Aggressive filter for Duplicate items.

Thomas_Pemberton · November 10, 2017, 10:09pm

I know this has been asked for many times in the past but any movement on an aggressive duplicate item removal? The new google news feeds have severe issues with duplicate items. Can we de-duplicate based only off headline or some other method? I really like your product otherwise!!

samuelclay · November 10, 2017, 10:16pm

Give me a bit more context. Include screenshots of stories you wish were de-duped.

Thomas_Pemberton · November 10, 2017, 10:29pm

example: https://imgur.com/KEebTKf

feed address: https://news.google.com/news/rss/headlines/section/topic/SCIENCE?ned=us&hl=en&gl=US

Thanks for even looking at this

Thomas_Pemberton · November 13, 2017, 6:04pm

Another example from today, although I’m sure you get the idea by now https://imgur.com/g7zInOT

feed
https://news.google.com/news/rss/headlines/section/topic/TECHNOLOGY?ned=us&hl=en&gl=US

samuelclay · November 13, 2017, 7:57pm

Are the stories empty? NewsBlur already has an aggressive de-duper on a per feed basis. But it needs > 100 characters in a story to check against.

Thomas_Pemberton · November 13, 2017, 8:12pm

With their old feed (that didn’t have many dupe issues) they would have the headline and a one paragraph blurb about the article and what it was. With the new feed they just seem to have the headline and not much else:

Emil_Pop · January 15, 2018, 12:38pm

I also have duplicate items in my feeds. That would be a great feature to be able to filter these.

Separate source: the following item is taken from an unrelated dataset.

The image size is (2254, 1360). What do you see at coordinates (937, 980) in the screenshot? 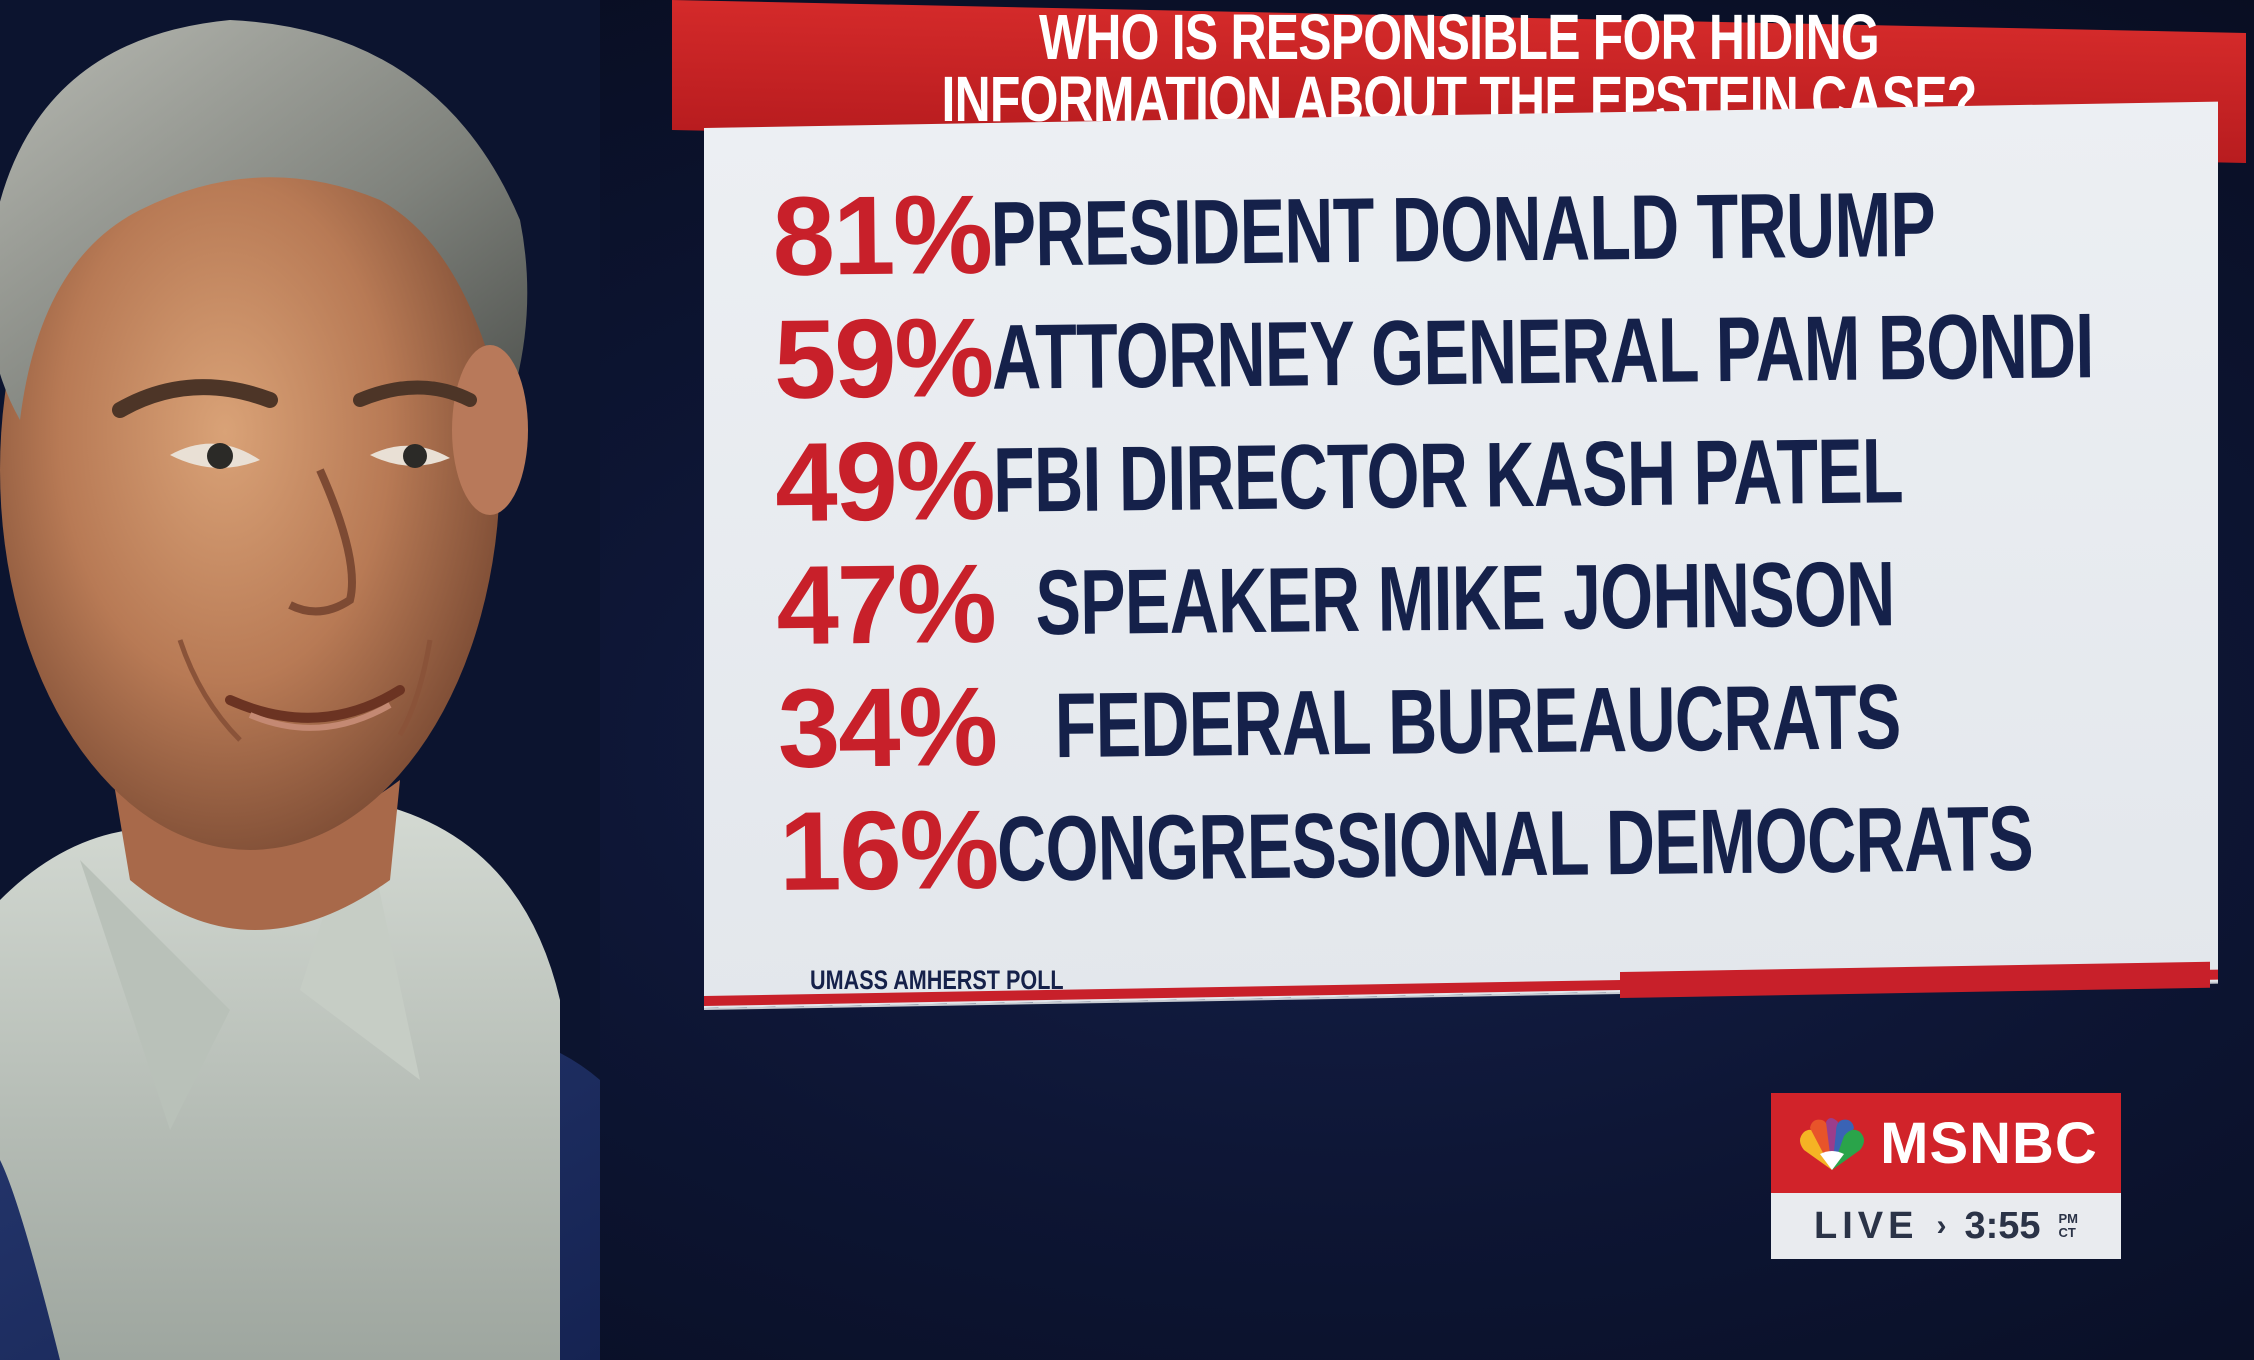
I see `poll-source: UMASS AMHERST POLL` at bounding box center [937, 980].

Victor_Cunha · March 20, 2018, 4:50pm

This would be really great! I also have these issues with Google News

Thomas_Pemberton · March 29, 2018, 9:46pm

Any update on this? Looking at other reader sites such as inoreader they have the same issue. See forum post example here:

https://forum.inoreader.com/topic/12092-all-google-news-feeds-deprecated/?tab=comments#comment-28809

The end of the url is different and maybe triggering the duplicate. Any way to filter of this to reduce duplicates?

samuelclay · March 30, 2018, 4:46am

NewsBlur is already using a pretty aggressive de-duplication heuristic. I sometimes lower it, but it ends up eating comic sites that publish new comics with the same title. In most cases, the feed is claiming it’s a different story and NewsBlur’s de-duplicator doesn’t have enough of a story (minimum of 100 characters) to make a determination whether it’s a dupe or not.

The code is available here for you to peruse: https://github.com/samuelclay/NewsBlur/blob/master/apps/rss_feeds/models.py#L1909-L2009

Emil_Pop · December 13, 2018, 3:58pm

Well, it’s not working. If you wish I can send you examples.

tinytankpu · February 8, 2019, 7:05pm

Could a feature be added to exclude certain feeds from the de-duping so a user could exclude comic sites that would otherwise eliminate many of their new posts?

drhouse · June 9, 2019, 1:32am

Similar thread De-duplicate similar news items

drhouse · June 9, 2019, 1:32am

I’ve found another similar thread Aggressive filter for Duplicate items.

B111 · June 5, 2020, 4:29am

I think some flexibility with handling (removing) similar duplicated items would be helpful; i.e. based on title, body, links. In general I would likely go for a higher false positive then false negative if given the option.